--- EXERCISE ---
Your answer must match the data word for word.

Stored items
Segment Open
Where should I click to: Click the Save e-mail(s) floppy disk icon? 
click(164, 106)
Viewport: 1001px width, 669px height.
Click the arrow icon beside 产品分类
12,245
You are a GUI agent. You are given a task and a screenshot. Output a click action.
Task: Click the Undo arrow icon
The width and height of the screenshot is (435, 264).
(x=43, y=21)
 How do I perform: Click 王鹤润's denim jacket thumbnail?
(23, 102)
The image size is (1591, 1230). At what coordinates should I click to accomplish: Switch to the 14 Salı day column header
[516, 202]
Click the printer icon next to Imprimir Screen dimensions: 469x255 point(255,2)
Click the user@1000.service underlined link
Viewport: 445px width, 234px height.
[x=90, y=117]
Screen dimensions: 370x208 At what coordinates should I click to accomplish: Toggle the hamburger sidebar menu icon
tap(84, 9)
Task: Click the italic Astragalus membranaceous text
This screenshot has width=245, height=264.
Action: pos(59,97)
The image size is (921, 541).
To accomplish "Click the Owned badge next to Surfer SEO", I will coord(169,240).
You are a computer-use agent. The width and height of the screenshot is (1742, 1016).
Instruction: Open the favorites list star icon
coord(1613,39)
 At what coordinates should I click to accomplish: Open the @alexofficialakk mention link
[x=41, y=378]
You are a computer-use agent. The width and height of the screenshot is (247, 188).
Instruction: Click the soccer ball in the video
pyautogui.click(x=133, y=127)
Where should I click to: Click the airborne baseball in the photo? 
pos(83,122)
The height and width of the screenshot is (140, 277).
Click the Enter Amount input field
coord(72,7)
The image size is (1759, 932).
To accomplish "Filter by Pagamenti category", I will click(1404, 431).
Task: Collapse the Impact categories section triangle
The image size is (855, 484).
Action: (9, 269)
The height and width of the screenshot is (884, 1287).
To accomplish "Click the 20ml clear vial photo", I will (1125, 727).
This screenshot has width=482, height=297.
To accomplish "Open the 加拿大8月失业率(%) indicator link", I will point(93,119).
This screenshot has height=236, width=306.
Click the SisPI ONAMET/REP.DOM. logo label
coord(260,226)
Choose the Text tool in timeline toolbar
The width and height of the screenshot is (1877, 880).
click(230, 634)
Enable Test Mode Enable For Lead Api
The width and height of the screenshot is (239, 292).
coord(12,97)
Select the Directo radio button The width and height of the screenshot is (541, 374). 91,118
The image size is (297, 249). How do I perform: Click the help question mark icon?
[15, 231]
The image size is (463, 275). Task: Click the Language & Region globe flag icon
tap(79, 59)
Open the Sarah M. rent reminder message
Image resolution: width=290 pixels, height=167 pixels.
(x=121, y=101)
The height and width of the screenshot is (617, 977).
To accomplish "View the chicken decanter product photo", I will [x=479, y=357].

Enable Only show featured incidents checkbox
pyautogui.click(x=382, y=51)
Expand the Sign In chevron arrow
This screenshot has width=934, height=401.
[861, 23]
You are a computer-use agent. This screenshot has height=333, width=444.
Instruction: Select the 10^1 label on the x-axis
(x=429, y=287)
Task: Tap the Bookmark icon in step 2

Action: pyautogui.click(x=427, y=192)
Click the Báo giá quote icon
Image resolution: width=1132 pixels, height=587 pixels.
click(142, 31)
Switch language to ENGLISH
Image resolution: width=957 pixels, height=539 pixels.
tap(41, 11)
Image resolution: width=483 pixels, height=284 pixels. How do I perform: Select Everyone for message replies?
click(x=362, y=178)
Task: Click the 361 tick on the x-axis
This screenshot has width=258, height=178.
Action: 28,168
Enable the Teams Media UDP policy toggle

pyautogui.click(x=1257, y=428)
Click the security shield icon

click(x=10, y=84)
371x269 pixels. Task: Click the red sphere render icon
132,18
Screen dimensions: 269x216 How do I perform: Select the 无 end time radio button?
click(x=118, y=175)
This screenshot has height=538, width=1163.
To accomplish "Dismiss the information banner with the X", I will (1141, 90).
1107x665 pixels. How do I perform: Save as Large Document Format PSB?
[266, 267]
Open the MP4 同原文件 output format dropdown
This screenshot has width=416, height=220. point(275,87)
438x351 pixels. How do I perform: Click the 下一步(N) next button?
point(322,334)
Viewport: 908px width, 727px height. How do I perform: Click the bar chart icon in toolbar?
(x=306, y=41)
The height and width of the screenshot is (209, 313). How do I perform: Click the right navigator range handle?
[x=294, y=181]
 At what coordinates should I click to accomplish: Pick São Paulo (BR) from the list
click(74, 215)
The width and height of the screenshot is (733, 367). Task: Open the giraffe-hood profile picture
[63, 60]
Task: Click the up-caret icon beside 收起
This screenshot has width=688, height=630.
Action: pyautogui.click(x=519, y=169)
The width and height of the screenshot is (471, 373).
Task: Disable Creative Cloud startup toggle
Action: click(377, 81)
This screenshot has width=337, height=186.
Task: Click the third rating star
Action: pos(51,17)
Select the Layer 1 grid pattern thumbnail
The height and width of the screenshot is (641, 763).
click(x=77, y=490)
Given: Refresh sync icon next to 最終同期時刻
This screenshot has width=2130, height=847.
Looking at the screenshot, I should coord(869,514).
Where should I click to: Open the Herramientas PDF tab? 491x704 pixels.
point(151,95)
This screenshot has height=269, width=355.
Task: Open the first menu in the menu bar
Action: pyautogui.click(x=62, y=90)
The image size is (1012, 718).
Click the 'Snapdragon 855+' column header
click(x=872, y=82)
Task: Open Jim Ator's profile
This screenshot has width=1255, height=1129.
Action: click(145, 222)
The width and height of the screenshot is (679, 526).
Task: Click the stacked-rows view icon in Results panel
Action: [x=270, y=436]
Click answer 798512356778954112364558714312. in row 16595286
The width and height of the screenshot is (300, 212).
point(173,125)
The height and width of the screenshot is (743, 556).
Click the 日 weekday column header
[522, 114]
Segment Closed
--- ANSWER SPACE ---
Where should I click to: Click the Save e-mail(s) floppy disk icon? 
click(164, 106)
Viewport: 1001px width, 669px height.
Click the arrow icon beside 产品分类
12,245
You are a GUI agent. You are given a task and a screenshot. Output a click action.
Task: Click the Undo arrow icon
The width and height of the screenshot is (435, 264).
(x=43, y=21)
 How do I perform: Click 王鹤润's denim jacket thumbnail?
(23, 102)
The image size is (1591, 1230). At what coordinates should I click to accomplish: Switch to the 14 Salı day column header
[516, 202]
Click the printer icon next to Imprimir Screen dimensions: 469x255 point(255,2)
Click the user@1000.service underlined link
Viewport: 445px width, 234px height.
[x=90, y=117]
Screen dimensions: 370x208 At what coordinates should I click to accomplish: Toggle the hamburger sidebar menu icon
tap(84, 9)
Task: Click the italic Astragalus membranaceous text
This screenshot has width=245, height=264.
Action: pos(59,97)
The image size is (921, 541).
To accomplish "Click the Owned badge next to Surfer SEO", I will coord(169,240).
You are a computer-use agent. The width and height of the screenshot is (1742, 1016).
Instruction: Open the favorites list star icon
coord(1613,39)
 At what coordinates should I click to accomplish: Open the @alexofficialakk mention link
[x=41, y=378]
You are a computer-use agent. The width and height of the screenshot is (247, 188).
Instruction: Click the soccer ball in the video
pyautogui.click(x=133, y=127)
Where should I click to: Click the airborne baseball in the photo? 
pos(83,122)
The height and width of the screenshot is (140, 277).
Click the Enter Amount input field
coord(72,7)
The image size is (1759, 932).
To accomplish "Filter by Pagamenti category", I will click(1404, 431).
Task: Collapse the Impact categories section triangle
The image size is (855, 484).
Action: (9, 269)
The height and width of the screenshot is (884, 1287).
To accomplish "Click the 20ml clear vial photo", I will (1125, 727).
This screenshot has width=482, height=297.
To accomplish "Open the 加拿大8月失业率(%) indicator link", I will point(93,119).
This screenshot has height=236, width=306.
Click the SisPI ONAMET/REP.DOM. logo label
coord(260,226)
Choose the Text tool in timeline toolbar
The width and height of the screenshot is (1877, 880).
click(230, 634)
Enable Test Mode Enable For Lead Api
The width and height of the screenshot is (239, 292).
coord(12,97)
Select the Directo radio button The width and height of the screenshot is (541, 374). 91,118
The image size is (297, 249). How do I perform: Click the help question mark icon?
[15, 231]
The image size is (463, 275). Task: Click the Language & Region globe flag icon
tap(79, 59)
Open the Sarah M. rent reminder message
Image resolution: width=290 pixels, height=167 pixels.
(x=121, y=101)
The height and width of the screenshot is (617, 977).
To accomplish "View the chicken decanter product photo", I will [x=479, y=357].

Enable Only show featured incidents checkbox
pyautogui.click(x=382, y=51)
Expand the Sign In chevron arrow
This screenshot has width=934, height=401.
[861, 23]
You are a computer-use agent. This screenshot has height=333, width=444.
Instruction: Select the 10^1 label on the x-axis
(x=429, y=287)
Task: Tap the Bookmark icon in step 2

Action: pyautogui.click(x=427, y=192)
Click the Báo giá quote icon
Image resolution: width=1132 pixels, height=587 pixels.
click(142, 31)
Switch language to ENGLISH
Image resolution: width=957 pixels, height=539 pixels.
tap(41, 11)
Image resolution: width=483 pixels, height=284 pixels. How do I perform: Select Everyone for message replies?
click(x=362, y=178)
Task: Click the 361 tick on the x-axis
This screenshot has width=258, height=178.
Action: 28,168
Enable the Teams Media UDP policy toggle

pyautogui.click(x=1257, y=428)
Click the security shield icon

click(x=10, y=84)
371x269 pixels. Task: Click the red sphere render icon
132,18
Screen dimensions: 269x216 How do I perform: Select the 无 end time radio button?
click(x=118, y=175)
This screenshot has height=538, width=1163.
To accomplish "Dismiss the information banner with the X", I will (1141, 90).
1107x665 pixels. How do I perform: Save as Large Document Format PSB?
[266, 267]
Open the MP4 同原文件 output format dropdown
This screenshot has width=416, height=220. point(275,87)
438x351 pixels. How do I perform: Click the 下一步(N) next button?
point(322,334)
Viewport: 908px width, 727px height. How do I perform: Click the bar chart icon in toolbar?
(x=306, y=41)
The height and width of the screenshot is (209, 313). How do I perform: Click the right navigator range handle?
[x=294, y=181]
 At what coordinates should I click to accomplish: Pick São Paulo (BR) from the list
click(74, 215)
The width and height of the screenshot is (733, 367). Task: Open the giraffe-hood profile picture
[63, 60]
Task: Click the up-caret icon beside 收起
This screenshot has width=688, height=630.
Action: pyautogui.click(x=519, y=169)
The width and height of the screenshot is (471, 373).
Task: Disable Creative Cloud startup toggle
Action: click(377, 81)
This screenshot has width=337, height=186.
Task: Click the third rating star
Action: pos(51,17)
Select the Layer 1 grid pattern thumbnail
The height and width of the screenshot is (641, 763).
click(x=77, y=490)
Given: Refresh sync icon next to 最終同期時刻
This screenshot has width=2130, height=847.
Looking at the screenshot, I should coord(869,514).
Where should I click to: Open the Herramientas PDF tab? 491x704 pixels.
point(151,95)
This screenshot has height=269, width=355.
Task: Open the first menu in the menu bar
Action: pyautogui.click(x=62, y=90)
The image size is (1012, 718).
Click the 'Snapdragon 855+' column header
click(x=872, y=82)
Task: Open Jim Ator's profile
This screenshot has width=1255, height=1129.
Action: click(145, 222)
The width and height of the screenshot is (679, 526).
Task: Click the stacked-rows view icon in Results panel
Action: [x=270, y=436]
Click answer 798512356778954112364558714312. in row 16595286
The width and height of the screenshot is (300, 212).
point(173,125)
The height and width of the screenshot is (743, 556).
Click the 日 weekday column header
[522, 114]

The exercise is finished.